GOMPA, Nimba – After the recent dismissal of former Nimba Superintendent Fong Zuagele, Sen. Thomas Grupee has confirmed that the Nimba County Legislative Caucus was not aware of the president’s decision to appoint Dorr Cooper as superintendent.
Grupee made the statements early morning on Jan. 16 to Radio Kergheamahn’s Joseph Kerkulah.
The Liberian constitution allows the president to appoint key county leaders and President Ellen Johnson Sirleaf made new appointments in her government across the country on Jan. 12, with Nimba being one of the counties affected.
To the surprise of many, Nimba’s assistant superintendent for development, Dorr Cooper, who was previously mayor of Gompa until 2015, became the new superintendent, replacing Zuagele.
Grupee said members of the caucus were surprised by Sirleaf’s decision like all other citizens of Nimba.
“Let me first of all, dispel the notion – Fong’s dismissal was not from the caucus,” Grupee said. He added that while most decisions that affect the county made by the executive branch goes to the caucus for members’ recommendation or approval, the decision to remove Zuagele did not follow that procedure.
The senator added that Sirleaf has not yet provided a reason to the caucus for Zuagele’s removal but said members planned to meet with her to discuss the details.
Despite Grupee’s insistence that the caucus was unaware of Sirleaf’s decision, Sen. Prince Johnson, the chair of the caucus, had previously threatened that he would not convene the annual county council sitting until Zuagele was removed as superintendent for Nimba. The annual meeting brings county leaders together to decide on expenditures for the upcoming year.
Prior to Zuagele’s release, there were outcries from the public calling for his dismissal, with the most recent coming after a report he submitted on his use of the county development funds last year drew questions of potential misuse of funds.

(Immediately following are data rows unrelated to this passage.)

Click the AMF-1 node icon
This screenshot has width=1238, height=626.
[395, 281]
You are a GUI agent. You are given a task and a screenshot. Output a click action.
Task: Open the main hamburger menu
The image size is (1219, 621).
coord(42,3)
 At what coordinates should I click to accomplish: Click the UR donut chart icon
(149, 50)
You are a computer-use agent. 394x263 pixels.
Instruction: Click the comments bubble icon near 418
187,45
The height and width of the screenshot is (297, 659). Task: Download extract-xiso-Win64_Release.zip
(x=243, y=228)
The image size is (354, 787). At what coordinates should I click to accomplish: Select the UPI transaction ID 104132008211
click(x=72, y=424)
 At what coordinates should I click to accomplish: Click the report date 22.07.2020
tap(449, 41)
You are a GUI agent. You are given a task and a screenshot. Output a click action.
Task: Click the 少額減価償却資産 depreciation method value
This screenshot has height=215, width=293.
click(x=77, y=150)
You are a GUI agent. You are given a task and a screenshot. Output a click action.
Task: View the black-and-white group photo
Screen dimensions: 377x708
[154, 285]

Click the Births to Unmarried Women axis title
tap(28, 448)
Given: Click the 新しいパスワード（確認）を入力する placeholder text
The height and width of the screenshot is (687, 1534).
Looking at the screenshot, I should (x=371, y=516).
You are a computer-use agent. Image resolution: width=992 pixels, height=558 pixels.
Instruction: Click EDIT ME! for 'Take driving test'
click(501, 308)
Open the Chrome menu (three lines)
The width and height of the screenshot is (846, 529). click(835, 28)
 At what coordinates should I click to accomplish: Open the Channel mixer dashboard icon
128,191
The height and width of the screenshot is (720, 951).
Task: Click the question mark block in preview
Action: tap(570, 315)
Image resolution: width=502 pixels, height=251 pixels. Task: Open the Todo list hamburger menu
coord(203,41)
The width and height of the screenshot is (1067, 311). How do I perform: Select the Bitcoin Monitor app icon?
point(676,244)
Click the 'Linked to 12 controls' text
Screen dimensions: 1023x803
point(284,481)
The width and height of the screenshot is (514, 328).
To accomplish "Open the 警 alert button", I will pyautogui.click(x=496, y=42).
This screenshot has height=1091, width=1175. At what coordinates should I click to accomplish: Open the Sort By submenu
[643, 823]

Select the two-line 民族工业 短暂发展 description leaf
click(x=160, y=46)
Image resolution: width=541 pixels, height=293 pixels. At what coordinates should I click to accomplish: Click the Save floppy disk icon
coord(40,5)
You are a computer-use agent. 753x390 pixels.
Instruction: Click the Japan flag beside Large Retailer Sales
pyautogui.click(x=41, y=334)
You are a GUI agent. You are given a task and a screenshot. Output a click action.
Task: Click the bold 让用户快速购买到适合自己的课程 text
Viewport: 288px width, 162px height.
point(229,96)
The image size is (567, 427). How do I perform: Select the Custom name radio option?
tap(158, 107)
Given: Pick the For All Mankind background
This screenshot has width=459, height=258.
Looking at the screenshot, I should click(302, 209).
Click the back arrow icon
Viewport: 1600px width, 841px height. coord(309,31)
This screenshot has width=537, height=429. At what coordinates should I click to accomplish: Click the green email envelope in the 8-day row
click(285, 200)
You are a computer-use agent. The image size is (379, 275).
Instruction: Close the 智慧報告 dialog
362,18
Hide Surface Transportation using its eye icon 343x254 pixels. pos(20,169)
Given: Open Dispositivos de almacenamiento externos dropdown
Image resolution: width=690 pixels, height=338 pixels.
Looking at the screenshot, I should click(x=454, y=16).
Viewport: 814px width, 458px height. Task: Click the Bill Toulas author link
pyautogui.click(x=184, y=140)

At least one group took a step to formally request Zuagele’s removal, according to Grupee.
“The Nimba Progressive Youth called me and told me that they were writing a petition to the president for the removal of Zuagele and that they were giving a copy to the caucus,” he said. “But the same Thursday was when the president released Fong of his post.”
Grupee said in addition to the report on the county’s budget from last year, Zuagele struggled to relate to youth groups and Muslims within the county. He urged Nimbaians to move forward and to not be deterred by the change in the administration.